One of the classic study tips that schools preach is the practice of task decomposition— breaking down big tasks into smaller ones to alleviate stress. Our team wanted to elevate the task management experience by taking in users’ tasks and algorithmically breaking down and scheduling all of these bite-sized tasks into their calendars.
What it does
Our platform takes users' inputted assignments and breaks it up according to user-determined parameters, including their imported and existing Google Calendar events, wake-up and bedtime, number of blocks, and estimated time to complete the whole assignment. After signing in with Google, users can automatically view their imported Google Calendar events in the schedule view of our platform so that they can plan their work time around their existing events.
How we built it
We build this application with the Flask framework and used the google cloud calendar API. The algorithm was mainly written in python and all the front end framework is in html and css. As a product-first oriented team, we designed Docket from its low-fidelity to its high-fidelity and its design system through Figma.
Challenges we ran into
We had difficulty because the template formatting code we used was in scss (rather than css), but we were unsure how to use that. We also ran into difficulties with the algorithm because we weren't sure what we wanted to take into account when scheduling blocks.

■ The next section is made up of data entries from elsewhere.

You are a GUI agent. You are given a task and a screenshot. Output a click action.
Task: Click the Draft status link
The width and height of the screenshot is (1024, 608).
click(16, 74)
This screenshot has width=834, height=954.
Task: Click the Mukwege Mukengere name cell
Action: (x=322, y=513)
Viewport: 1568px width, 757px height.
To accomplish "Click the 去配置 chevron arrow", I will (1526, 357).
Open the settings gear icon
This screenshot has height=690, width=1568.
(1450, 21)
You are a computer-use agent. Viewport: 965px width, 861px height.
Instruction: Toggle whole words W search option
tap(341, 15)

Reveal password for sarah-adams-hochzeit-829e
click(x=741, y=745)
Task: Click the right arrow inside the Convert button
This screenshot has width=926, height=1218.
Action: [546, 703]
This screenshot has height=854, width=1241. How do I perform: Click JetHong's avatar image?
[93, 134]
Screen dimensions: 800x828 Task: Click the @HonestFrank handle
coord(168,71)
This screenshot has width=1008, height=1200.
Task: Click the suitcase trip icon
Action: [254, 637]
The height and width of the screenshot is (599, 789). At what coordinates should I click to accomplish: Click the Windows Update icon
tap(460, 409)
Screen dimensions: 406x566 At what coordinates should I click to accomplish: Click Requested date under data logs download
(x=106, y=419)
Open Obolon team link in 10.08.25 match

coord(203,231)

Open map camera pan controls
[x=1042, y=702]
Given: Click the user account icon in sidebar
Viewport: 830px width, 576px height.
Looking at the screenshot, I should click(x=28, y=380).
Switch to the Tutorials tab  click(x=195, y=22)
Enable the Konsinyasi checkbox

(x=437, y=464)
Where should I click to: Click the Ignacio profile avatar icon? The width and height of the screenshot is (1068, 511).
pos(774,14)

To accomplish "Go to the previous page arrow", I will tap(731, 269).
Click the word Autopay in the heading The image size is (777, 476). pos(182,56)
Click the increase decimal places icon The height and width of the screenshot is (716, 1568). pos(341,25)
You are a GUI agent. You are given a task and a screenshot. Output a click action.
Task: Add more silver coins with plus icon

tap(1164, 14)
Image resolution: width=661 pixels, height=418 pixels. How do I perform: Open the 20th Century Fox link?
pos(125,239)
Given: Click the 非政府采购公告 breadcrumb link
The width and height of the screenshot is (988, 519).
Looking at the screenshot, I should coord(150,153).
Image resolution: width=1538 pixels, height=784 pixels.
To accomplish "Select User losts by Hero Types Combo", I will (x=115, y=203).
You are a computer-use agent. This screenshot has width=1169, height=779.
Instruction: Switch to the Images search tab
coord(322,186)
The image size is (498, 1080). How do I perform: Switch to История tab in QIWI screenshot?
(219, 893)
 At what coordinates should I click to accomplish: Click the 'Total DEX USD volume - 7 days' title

Accomplishments that we're proud of
We are proud of our robust scheduling algorithm which is able to find optimal timeslots to schedule tasks while taking into account the user’s pre-scheduled calendar events and preferences. The algorithm is unit tested to account for most realistic edge cases for all parameters. The design in Figma is also very user friendly and intuitive for students to schedule their assignments.
What we learned
From this project, we learned about how to build a web application and use the google calendar API. We also learned more about study habits and how to better manage our own schedules!
What's next for Docket
We plan on finetuning some front end aspects, then deploying the application!